ITEM 4. TERMS OF THE TRANSACTION.
(a)-(b) The information set forth under "INTRODUCTION," "SUMMARY,"
"SPECIAL FACTORS -- Certain Effects of the Recapitalization," "-- Interests of
Certain Persons in the Recapitalization," "SOURCE AND AMOUNT OF FUNDS," "THE
RECAPITALIZATION AGREEMENT" and "SECURITY OWNERSHIP OF CERTAIN BENEFICIAL OWNERS
AND MANAGEMENT" in the Proxy Statement and Annex A thereto is incorporated
herein by reference.
ITEM 5. PLANS OR PROPOSALS OF THE ISSUER OR AFFILIATE.
(a)-(g) The information set forth under "SPECIAL FACTORS -- Purpose and
Structure of the Recapitalization," "-- Certain Effects of the
Recapitalization," and "-- Plans for the Company after the Recapitalization" in
the Proxy Statement is incorporated herein by reference.
ITEM 6. SOURCE AND AMOUNTS OF FUNDS OR OTHER CONSIDERATION.
(a), (b) The information set forth under "SOURCE AND AMOUNT OF FUNDS"
and "FEES AND EXPENSES" in the Proxy Statement is incorporated herein by
reference.
(c), (d) Not applicable.
ITEM 7. PURPOSE(S), ALTERNATIVES, REASONS AND EFFECTS.
(a)-(c) The information set forth under "SPECIAL FACTORS -- Background
of the Recapitalization," "-- Determinations of the Special Committee;
Fairness of the Recapitalization," "-- Purpose and Structure of the
Recapitalization" and "--Plans for the Company after the Recapitalization" in
the Proxy Statement is incorporated herein by reference.
(d) The information set forth under "SPECIAL FACTORS -- Purpose and
Structure of the Recapitalization," "-- Certain Effects of the
Recapitalization," "-- Certain Federal Income Tax Consequences to
Stockholders,""-- Plans for the Company after the Recapitalization," "--
Interests of Certain Persons in the Recapitalization," "-- Accounting Treatment
of the Recapitalization" and "THE RECAPITALIZATION AGREEMENT" in the Proxy
Statement and Annex A thereto is incorporated herein by reference.
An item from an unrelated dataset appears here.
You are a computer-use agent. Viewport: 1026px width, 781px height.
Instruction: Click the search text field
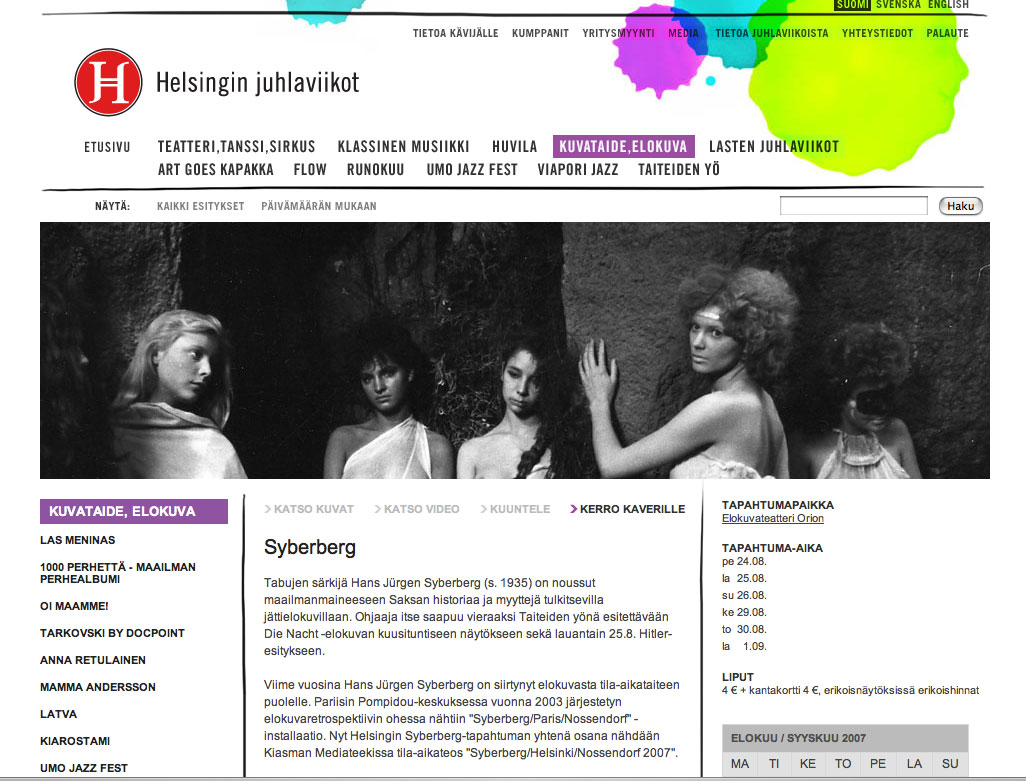(853, 206)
ITEM 8. FAIRNESS OF THE TRANSACTION.
(a)-(e) The information set forth under "INTRODUCTION," "THE SPECIAL
MEETING" "SPECIAL FACTORS -- Background of the Recapitalization," "--
Determinations of the Special Committee; Fairness of the Recapitalization,"
"-- Financial Advisor; Fairness Opinion," "-- Position of Parent and Holdings"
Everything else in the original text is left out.